TEXTE À LIRE:
^^^^

Bien des pays d’ailleurs n’ont même pas mis en oeuvre les décisions sur les règles prudentielles, pourtant décidées en 2008, alors même que la France et l’Europe ont adopté ces principes, au risque de réduire la distribution du crédit. De même, la lutte contre les paradis fiscaux a été engagée, mais encore trop timidement et les pays qui les abritent devront être plus sévèrement sanctionnés.
Quant à l’ambition, mille fois rappelée, d’adopter une taxation sur les transactions financières, elle se heurte à de fortes résistances. C’est pourquoi j’ai choisi d’aller de l’avant dans le cadre européen d’une coopération renforcée notamment avec l’Allemagne. C’est un acquis du Conseil européen du 28 juin, cette taxe sera définie et mise en oeuvre dès le début de 2013. La France continuera de plaider pour son adoption au niveau international, avec l’affectation d’une partie de ses recettes pour le développement et pour la lutte contre le Sida.

^^^^

MATÉRIEL FOURNI:
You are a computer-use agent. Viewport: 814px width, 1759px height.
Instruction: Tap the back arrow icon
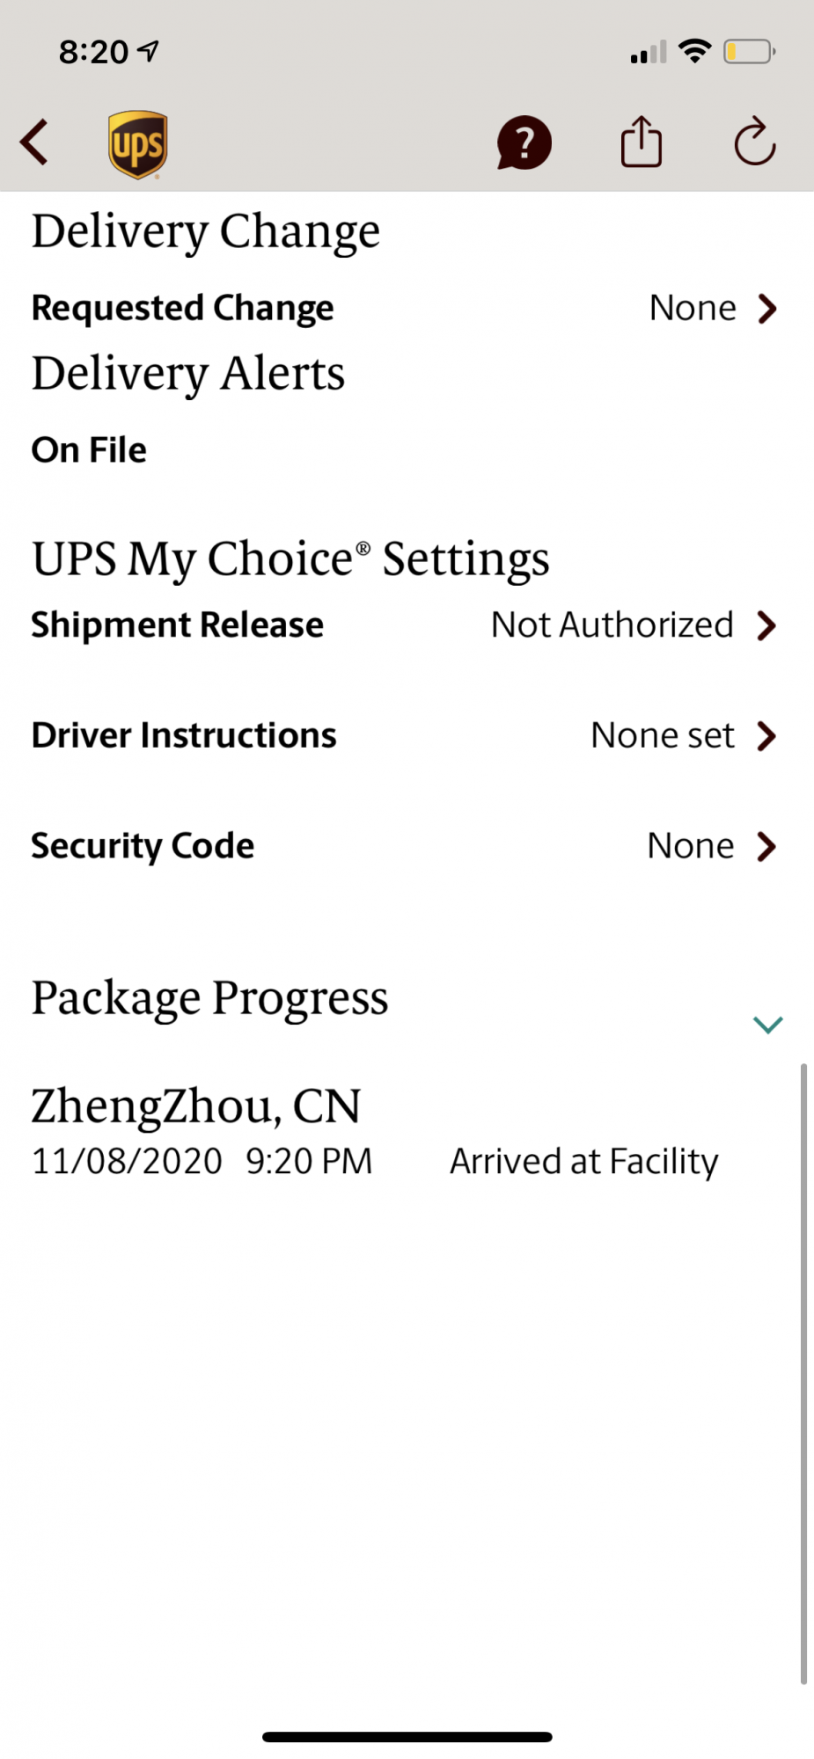(35, 142)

^^^^

CONSIGNE: Citez mot pour mot le passage consacré à la régulation financière, en commençant par « Bien des pays » et en poursuivant jusqu'à « plus sévèrement sanctionnés. ». Ne vous appuyez que sur le passage consacré à la régulation financière.

RÉPONSE:
Bien des pays d’ailleurs n’ont même pas mis en oeuvre les décisions sur les règles prudentielles, pourtant décidées en 2008, alors même que la France et l’Europe ont adopté ces principes, au risque de réduire la distribution du crédit. De même, la lutte contre les paradis fiscaux a été engagée, mais encore trop timidement et les pays qui les abritent devront être plus sévèrement sanctionnés.